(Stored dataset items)
--------------------------------------------------

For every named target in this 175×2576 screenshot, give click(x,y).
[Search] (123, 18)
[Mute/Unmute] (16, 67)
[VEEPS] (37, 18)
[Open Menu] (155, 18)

--------------------------------------------------

> [What you should do]:
Write the records above out again precisely.

> [Exercise response]:
For every named target in this 175×2576 screenshot, give click(x,y).
[Search] (123, 18)
[Mute/Unmute] (16, 67)
[VEEPS] (37, 18)
[Open Menu] (155, 18)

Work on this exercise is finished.